Comment by legulere
4 years ago
The amount spent does not say anything about efficiency if you don't consider what is provided with that money. Lack of free healthcare and education are some of the biggest complaints about the US after all.
Europe is also doing pretty well in several fields and you don't explain at all how tech in particular is affected by public spending.
Public spending is not the biggest issue. The problem is that having lots of government employees in cushy jobs starves the labor market of talent. Why take on a risky job at a flimsy startup when you can have a nearly guaranteed income till retirement in a 9-5 job?

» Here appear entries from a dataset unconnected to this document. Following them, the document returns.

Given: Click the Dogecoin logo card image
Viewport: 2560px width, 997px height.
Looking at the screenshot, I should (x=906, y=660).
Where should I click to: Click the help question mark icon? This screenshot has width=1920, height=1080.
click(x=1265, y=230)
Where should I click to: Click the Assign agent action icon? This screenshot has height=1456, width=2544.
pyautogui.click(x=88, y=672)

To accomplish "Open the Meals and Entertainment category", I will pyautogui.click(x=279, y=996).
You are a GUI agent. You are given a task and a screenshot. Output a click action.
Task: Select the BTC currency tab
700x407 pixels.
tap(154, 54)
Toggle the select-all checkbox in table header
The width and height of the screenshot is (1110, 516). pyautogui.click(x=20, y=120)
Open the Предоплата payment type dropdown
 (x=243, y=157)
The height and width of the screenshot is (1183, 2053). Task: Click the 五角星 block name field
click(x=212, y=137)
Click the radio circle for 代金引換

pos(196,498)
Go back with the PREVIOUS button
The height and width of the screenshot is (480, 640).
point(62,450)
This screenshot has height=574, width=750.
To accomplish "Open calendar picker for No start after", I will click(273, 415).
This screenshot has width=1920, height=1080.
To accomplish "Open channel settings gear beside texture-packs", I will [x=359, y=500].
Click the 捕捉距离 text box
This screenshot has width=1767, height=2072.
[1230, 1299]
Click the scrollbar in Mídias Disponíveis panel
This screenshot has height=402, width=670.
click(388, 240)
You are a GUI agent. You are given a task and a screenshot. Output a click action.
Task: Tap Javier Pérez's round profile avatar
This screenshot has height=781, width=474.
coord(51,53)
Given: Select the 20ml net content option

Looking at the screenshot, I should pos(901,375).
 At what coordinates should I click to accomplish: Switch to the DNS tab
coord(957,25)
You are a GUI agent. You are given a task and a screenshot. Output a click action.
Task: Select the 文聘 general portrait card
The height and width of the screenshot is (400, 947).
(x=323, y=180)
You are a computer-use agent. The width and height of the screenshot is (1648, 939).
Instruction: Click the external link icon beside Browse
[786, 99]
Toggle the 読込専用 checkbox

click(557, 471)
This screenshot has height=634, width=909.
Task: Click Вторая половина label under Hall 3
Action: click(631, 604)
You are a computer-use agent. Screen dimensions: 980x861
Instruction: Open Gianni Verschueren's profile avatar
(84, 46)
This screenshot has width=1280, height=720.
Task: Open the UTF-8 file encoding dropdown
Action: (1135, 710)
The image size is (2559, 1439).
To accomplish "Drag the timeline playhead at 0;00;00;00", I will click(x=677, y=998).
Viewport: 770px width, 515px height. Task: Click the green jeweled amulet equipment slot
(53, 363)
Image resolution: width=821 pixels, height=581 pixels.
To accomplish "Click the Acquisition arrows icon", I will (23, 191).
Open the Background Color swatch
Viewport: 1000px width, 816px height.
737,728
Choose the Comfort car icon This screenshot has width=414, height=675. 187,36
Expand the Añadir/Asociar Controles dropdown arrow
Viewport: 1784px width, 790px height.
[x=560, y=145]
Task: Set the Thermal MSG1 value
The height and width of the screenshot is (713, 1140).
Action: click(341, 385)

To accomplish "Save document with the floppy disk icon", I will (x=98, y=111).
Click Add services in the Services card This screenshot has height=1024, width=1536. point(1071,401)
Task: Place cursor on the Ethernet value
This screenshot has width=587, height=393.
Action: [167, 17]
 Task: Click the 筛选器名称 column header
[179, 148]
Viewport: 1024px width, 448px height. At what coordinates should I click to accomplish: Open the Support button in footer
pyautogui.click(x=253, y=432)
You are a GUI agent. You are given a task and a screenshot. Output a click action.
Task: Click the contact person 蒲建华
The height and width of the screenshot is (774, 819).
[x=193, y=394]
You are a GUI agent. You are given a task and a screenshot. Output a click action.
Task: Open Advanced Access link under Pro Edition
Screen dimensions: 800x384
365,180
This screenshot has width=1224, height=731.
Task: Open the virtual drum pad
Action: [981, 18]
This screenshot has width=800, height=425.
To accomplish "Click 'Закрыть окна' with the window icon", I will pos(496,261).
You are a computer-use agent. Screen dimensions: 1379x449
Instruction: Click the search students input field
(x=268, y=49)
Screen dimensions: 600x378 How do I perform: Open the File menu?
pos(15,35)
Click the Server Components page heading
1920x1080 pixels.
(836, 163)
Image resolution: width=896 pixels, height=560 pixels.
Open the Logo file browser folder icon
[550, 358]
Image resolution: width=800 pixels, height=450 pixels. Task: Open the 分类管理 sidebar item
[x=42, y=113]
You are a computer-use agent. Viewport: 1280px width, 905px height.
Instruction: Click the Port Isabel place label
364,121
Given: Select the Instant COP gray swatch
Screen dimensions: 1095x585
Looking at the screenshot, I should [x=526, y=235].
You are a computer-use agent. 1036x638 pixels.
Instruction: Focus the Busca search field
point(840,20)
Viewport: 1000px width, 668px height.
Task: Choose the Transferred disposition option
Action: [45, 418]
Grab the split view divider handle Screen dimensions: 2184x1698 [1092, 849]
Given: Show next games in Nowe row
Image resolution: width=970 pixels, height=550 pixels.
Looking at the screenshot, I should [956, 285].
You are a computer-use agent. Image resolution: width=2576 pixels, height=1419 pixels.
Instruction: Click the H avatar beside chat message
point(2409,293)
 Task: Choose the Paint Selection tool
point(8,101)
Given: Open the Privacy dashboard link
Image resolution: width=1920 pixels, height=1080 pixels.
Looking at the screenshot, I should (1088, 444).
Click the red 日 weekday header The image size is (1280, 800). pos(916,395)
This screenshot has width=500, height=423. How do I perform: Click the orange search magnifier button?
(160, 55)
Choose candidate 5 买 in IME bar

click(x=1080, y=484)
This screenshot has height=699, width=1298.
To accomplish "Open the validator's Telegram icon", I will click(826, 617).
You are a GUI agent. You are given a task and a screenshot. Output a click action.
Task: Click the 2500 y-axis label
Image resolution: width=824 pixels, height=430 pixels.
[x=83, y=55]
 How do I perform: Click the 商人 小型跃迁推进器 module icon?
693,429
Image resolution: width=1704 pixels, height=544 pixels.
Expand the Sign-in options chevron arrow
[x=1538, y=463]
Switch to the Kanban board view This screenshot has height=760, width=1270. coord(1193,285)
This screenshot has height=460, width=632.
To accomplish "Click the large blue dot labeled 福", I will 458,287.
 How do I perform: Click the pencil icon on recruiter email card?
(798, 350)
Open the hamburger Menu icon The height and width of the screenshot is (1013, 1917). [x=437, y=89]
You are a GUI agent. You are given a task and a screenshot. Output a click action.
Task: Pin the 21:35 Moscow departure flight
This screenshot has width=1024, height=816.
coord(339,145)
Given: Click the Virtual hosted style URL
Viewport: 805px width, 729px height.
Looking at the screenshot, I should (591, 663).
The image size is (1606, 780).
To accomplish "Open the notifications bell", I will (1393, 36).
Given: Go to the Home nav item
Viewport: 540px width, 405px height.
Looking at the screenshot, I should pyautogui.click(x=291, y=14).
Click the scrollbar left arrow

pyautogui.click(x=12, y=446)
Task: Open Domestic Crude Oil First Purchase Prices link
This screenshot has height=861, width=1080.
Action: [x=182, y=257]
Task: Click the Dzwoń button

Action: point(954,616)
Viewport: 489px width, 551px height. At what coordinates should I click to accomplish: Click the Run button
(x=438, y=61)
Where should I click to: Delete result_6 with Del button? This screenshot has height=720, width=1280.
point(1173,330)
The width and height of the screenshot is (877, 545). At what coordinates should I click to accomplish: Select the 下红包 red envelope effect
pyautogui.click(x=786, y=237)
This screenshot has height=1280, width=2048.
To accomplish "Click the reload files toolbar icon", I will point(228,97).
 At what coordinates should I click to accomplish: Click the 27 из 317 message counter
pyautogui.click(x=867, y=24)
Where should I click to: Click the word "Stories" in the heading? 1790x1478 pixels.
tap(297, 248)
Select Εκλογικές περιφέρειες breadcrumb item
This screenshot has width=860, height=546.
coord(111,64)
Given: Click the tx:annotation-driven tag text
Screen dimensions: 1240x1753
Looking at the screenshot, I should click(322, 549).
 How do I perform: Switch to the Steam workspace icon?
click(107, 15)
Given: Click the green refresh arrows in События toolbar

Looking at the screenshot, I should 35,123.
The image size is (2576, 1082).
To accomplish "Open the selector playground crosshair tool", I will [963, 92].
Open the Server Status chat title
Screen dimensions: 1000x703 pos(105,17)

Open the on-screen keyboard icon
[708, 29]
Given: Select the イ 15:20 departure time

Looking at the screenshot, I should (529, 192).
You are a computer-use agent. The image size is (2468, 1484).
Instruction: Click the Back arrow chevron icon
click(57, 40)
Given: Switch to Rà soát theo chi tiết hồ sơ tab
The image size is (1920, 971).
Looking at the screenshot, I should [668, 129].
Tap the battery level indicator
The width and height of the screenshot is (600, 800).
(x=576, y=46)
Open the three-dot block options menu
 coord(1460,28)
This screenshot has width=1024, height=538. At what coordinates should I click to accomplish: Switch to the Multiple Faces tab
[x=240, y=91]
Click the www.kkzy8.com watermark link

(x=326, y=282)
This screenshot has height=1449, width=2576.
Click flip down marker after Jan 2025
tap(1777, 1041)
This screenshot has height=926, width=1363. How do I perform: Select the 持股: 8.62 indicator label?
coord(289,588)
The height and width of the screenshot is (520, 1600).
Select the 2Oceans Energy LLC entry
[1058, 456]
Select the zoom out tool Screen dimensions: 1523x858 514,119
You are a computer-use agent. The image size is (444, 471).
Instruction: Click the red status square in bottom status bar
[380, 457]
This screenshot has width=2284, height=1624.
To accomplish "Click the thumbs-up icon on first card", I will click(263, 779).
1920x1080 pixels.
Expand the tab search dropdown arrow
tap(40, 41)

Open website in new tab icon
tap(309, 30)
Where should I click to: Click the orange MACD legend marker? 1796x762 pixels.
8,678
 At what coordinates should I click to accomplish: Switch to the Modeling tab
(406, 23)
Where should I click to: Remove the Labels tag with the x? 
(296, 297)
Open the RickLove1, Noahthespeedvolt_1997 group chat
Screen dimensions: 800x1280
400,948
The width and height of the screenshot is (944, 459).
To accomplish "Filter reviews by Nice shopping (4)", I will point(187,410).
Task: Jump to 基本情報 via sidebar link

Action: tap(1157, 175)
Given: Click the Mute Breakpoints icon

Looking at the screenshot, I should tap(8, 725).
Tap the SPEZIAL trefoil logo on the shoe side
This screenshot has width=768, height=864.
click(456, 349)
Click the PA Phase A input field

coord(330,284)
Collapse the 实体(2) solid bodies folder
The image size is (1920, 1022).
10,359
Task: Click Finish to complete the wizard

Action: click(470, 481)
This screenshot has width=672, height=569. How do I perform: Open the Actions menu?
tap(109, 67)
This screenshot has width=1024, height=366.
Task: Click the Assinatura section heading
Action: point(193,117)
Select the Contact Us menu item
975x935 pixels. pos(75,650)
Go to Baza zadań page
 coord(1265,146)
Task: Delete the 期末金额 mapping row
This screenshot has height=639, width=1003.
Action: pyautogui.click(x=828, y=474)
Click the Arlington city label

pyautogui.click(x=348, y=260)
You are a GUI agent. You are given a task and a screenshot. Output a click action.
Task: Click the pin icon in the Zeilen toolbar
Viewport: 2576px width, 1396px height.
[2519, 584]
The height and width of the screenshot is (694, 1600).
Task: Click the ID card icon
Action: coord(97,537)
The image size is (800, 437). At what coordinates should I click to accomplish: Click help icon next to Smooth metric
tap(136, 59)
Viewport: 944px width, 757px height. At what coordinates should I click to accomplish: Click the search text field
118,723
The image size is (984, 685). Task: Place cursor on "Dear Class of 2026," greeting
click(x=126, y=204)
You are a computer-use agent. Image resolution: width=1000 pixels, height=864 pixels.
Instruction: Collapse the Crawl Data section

I might take a risky job if the upside justifies the risk. But even in the US, the amount of stock options granted to employees (apart from the very earliest ones) will only result in a big pay-offs for the most successful of startups, and even then requires a lot of risk and/or sticking it out. EU startup culture appears less generous with equity and growth potential but doesn't make up for it with higher salaries.
We have those in the US too, it's called the "defense" industry. Our permanent wartime economy isn't for the good of most Americans or our talent pool—free education and healthcare (the largest discrepancy in public funding between the US and EU) would increase available talent but is considered authoritarian despotic socialism/communism within the American Overton Window.
Why take on a risky career path like being a doctor if best case you're half a million in debt and that's assuming you don't get weeded out at any point? It's no surprise we have shortages of engineers, doctors, nurses, teachers, etc.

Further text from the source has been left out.